Closure of the Center’s physical space appears to be yet another artifact of the Bay Area’s seemingly endless rent hikes.
The Center stated on its Patreon page that, on February 1, 2018, their rent went up from $7500 per month to nearly $10,000. They also wrote that over the past two years their rent has tripled. Further, Hoodline.com reported in February, 2016 that the Center’s physical location was in a precarious spot due to rental increases.
According to Hoodline, the Center had been based in the city’s “SoMa” (South of Market) neighborhood since 2004. Then, after twelve years, the Center’s lease came up for renewal, and the landlord opted to triple the rent. Ultimately, the rent was increased but by a smaller amount than was originally planned, which enabled the Center to stay put for another three years.

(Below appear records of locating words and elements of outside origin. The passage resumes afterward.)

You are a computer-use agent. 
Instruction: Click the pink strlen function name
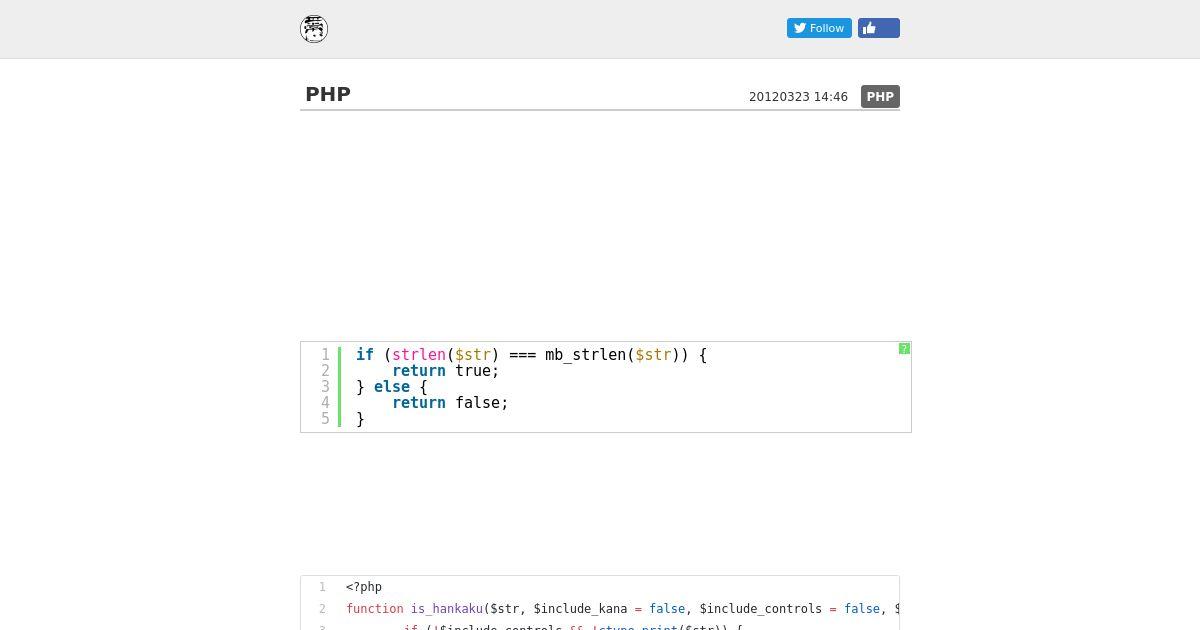(x=419, y=355)
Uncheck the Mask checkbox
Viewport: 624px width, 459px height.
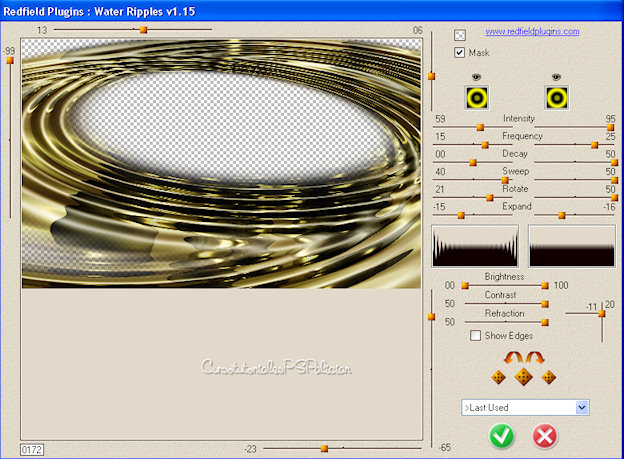pyautogui.click(x=460, y=52)
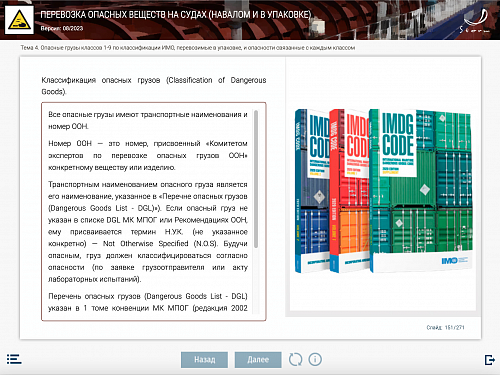Click the slide counter 151/271
Image resolution: width=500 pixels, height=375 pixels.
[x=445, y=327]
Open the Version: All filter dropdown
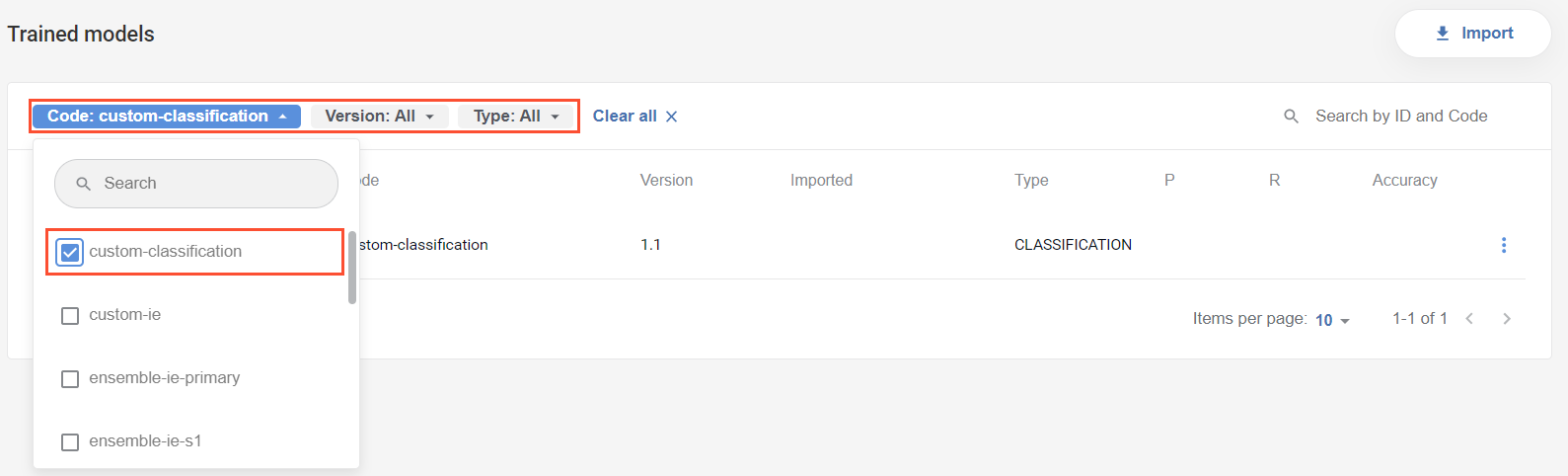Image resolution: width=1568 pixels, height=476 pixels. coord(380,117)
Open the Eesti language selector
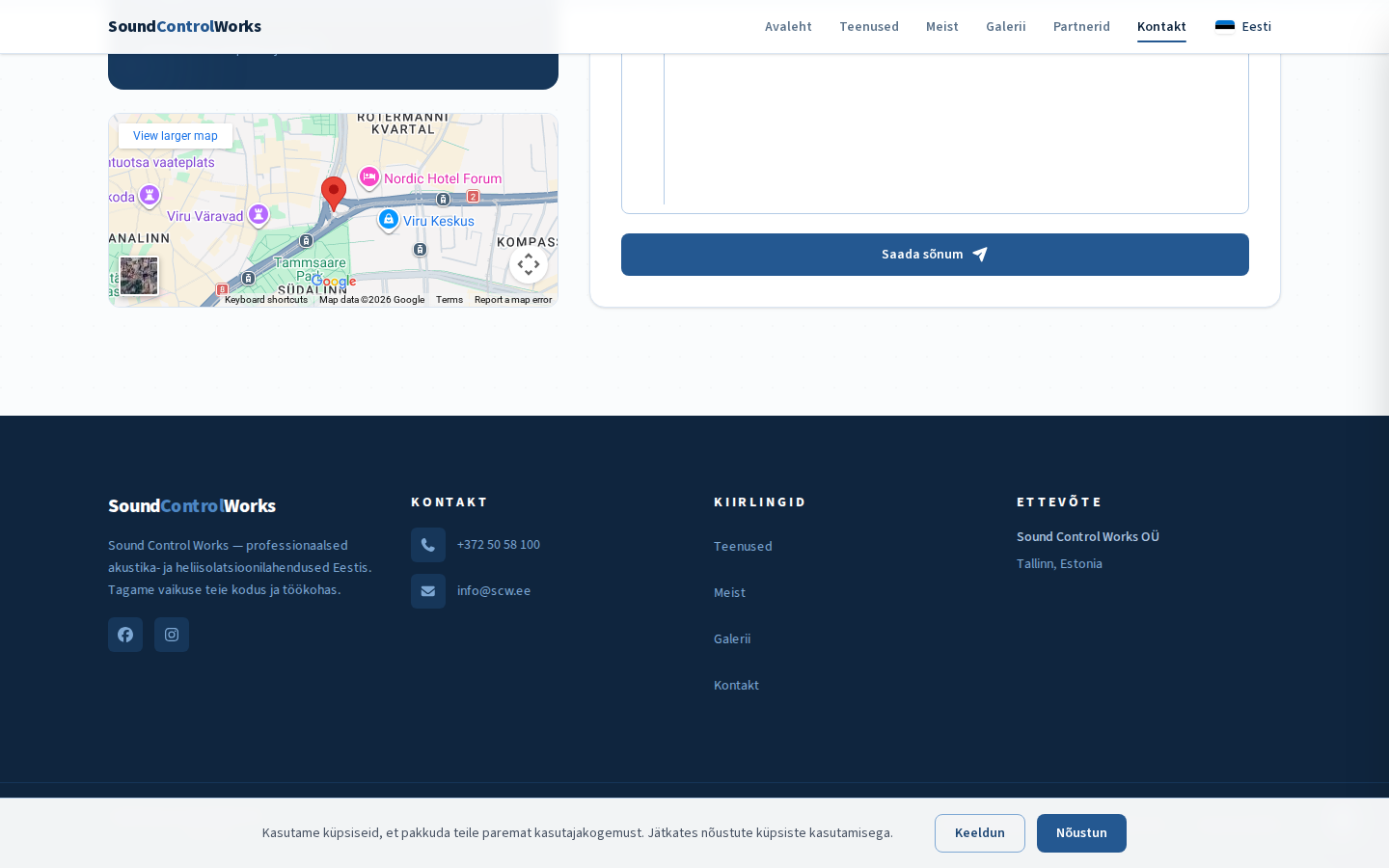Viewport: 1389px width, 868px height. pos(1243,26)
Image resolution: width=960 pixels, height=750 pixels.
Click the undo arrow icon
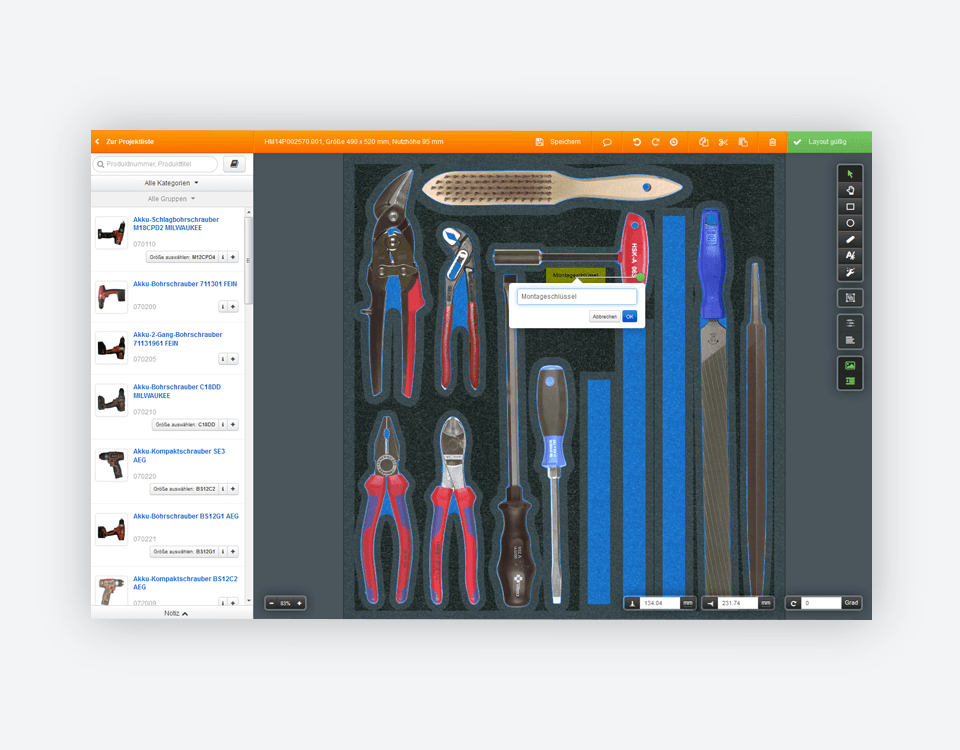tap(637, 142)
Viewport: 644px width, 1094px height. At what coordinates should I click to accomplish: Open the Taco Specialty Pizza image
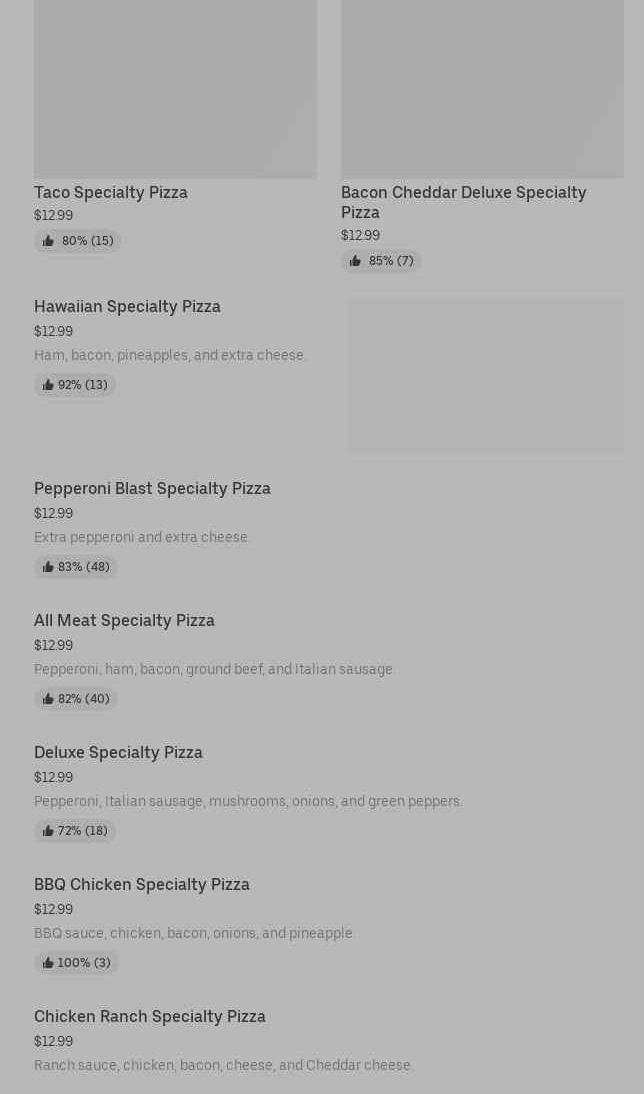[175, 88]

January 2019 seems to mark the end of this contract period. One can assume the rent has been increased once more and/or that the Center’s funding cannot sustain the fees in general.

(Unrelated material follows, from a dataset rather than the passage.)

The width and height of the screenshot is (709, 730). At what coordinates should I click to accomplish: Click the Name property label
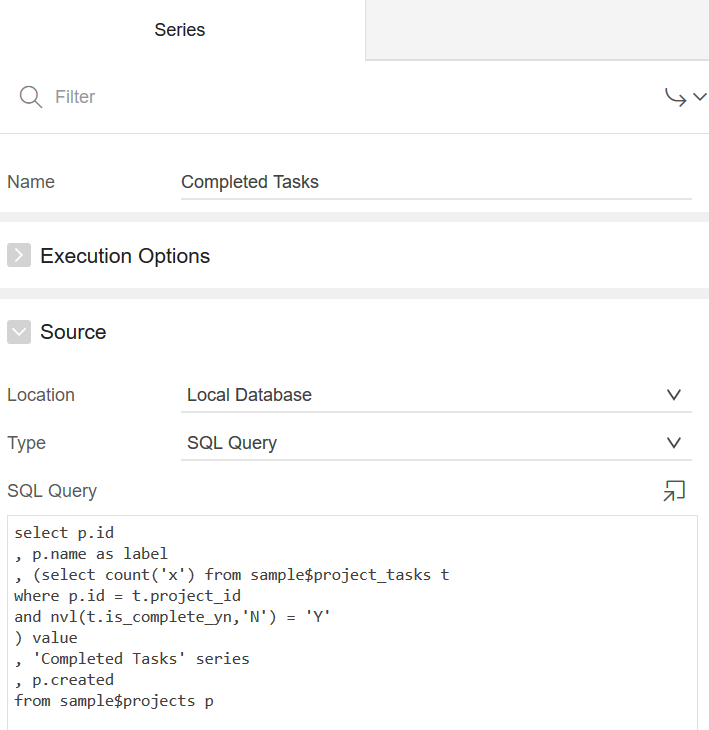pyautogui.click(x=31, y=182)
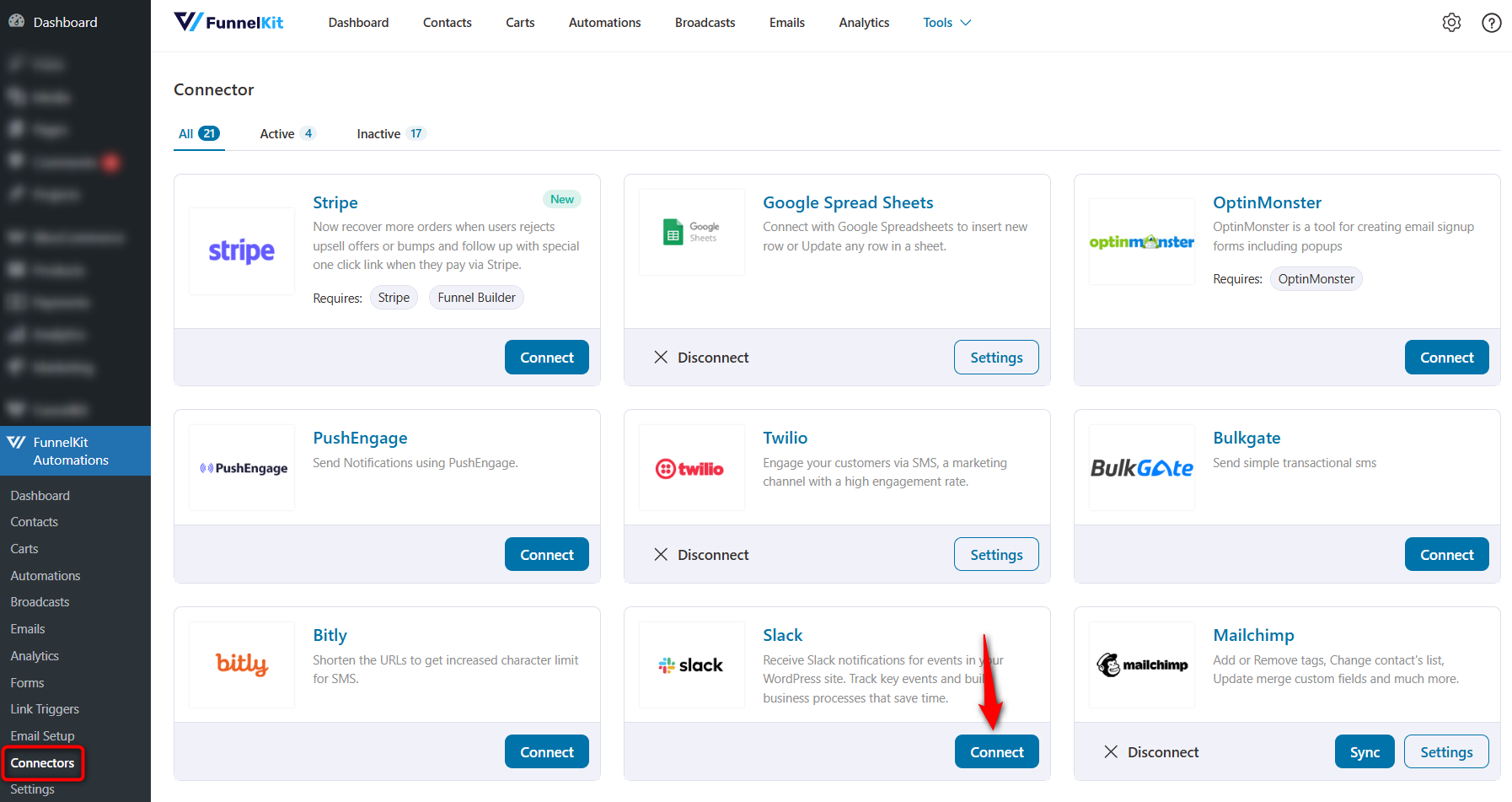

We recently received the following email correspondence from the Center’s director and co-founder Carol Queen on December 28. It read:
Lovely people!
You know already, I think, that this is a time of enormous change for us. Multiple times a week I have a version of the same “What’s happening?” convo, and here’s the short answer:
Plan A, we morph from the space you have known and visited into an online and pop-up entity. (Do you know about places we should have in our Pop-Up User Database? Ping me!). Our last day in the Mission Street space is 1/31. [emphasis added]
Plan B, a handful of new key volunteers step up: folks who want to help with grantwriting and other fundraising, website rebuilding and maintenance (we were on a Tumblr platform, eek!), and PR/social media management, and more. With a full team, *maybe* we could look at seeking a new space. But we are not currently equipped to do that.

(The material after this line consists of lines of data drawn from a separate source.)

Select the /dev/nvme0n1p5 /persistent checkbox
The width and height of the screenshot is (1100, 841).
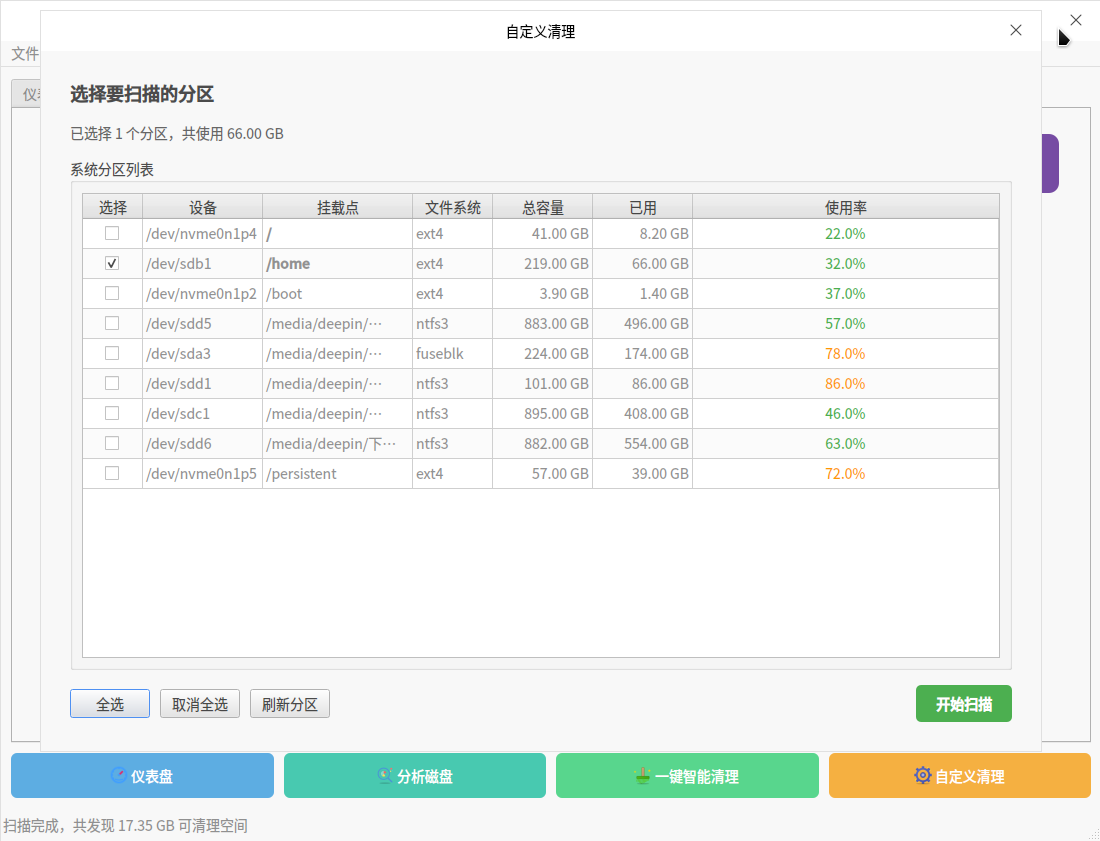pos(112,473)
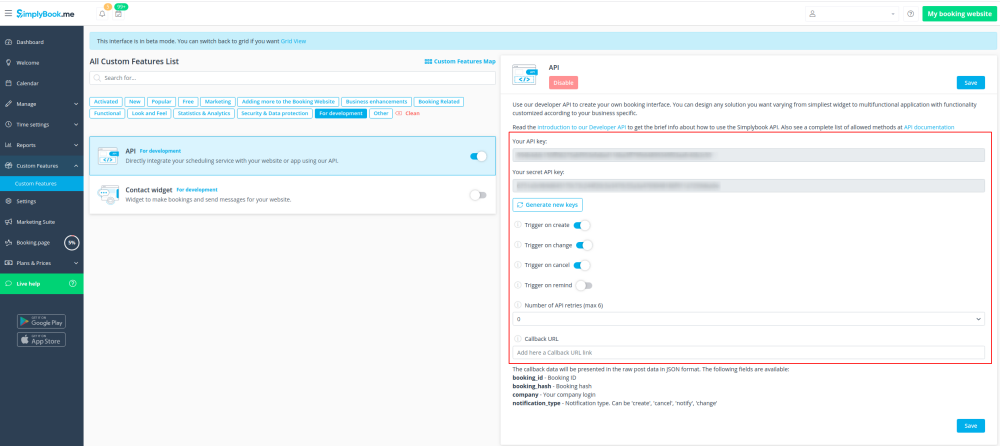Click the calendar tasks icon with 99+ badge
The image size is (1000, 446).
pyautogui.click(x=118, y=14)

The Center’s closure seems par for the course in today’s Bay Area.
According to Curbed.com, “although San Francisco’s housing market seems just on the brink of turning downward year in and year out… the price of renting keeps trekking ever upward.” They provided several residential rental rate examples, each of which were just bananas. For instance, as of November 2018, a one-bedroom apartment in San Francisco rents for a median of $3,560/month — the highest rent in the country. This was down 1.7 percent from the previous month but still up five percent year over year. For comparison, the nationwide median is $1,212/month, down 1.4 percent from last year.
A one-bedroom apartment in San Francisco is almost three times as much as the national average. One can only imagine that non-residential space is experiencing similar (perhaps even greater) increases, which is certainly impacting non-profits – including the Center for Sex & Culture.
The Center for Sex & Culture has been around for a very long time. According to Hoodline, since 1994. Though the closure of its physical space on Mission Street does not mark the closure of the Center itself, this does present a very real change.
One could argue that the city of San Francisco is no longer a viable space for the non-profit. The city is known (ironically?) for its liberal, progressive ways. As such, perhaps a new location — perhaps in a less progressive and less expensive part of the country — would actually have a greater impact on a greater number of people needing services within the Center’s areas of expertise?
This may be the case, but it’s also troubling to consider the slow removal of less “high dollar” cultural spaces from the city itself. The Center for Sex & Culture may not be, for instance, a luxe new home designed by Troon Pacific (listed for $45 million San Francisco’s Russian Hill neighborhood just this past October), but it has been an important part of the city’s culture for a very long time.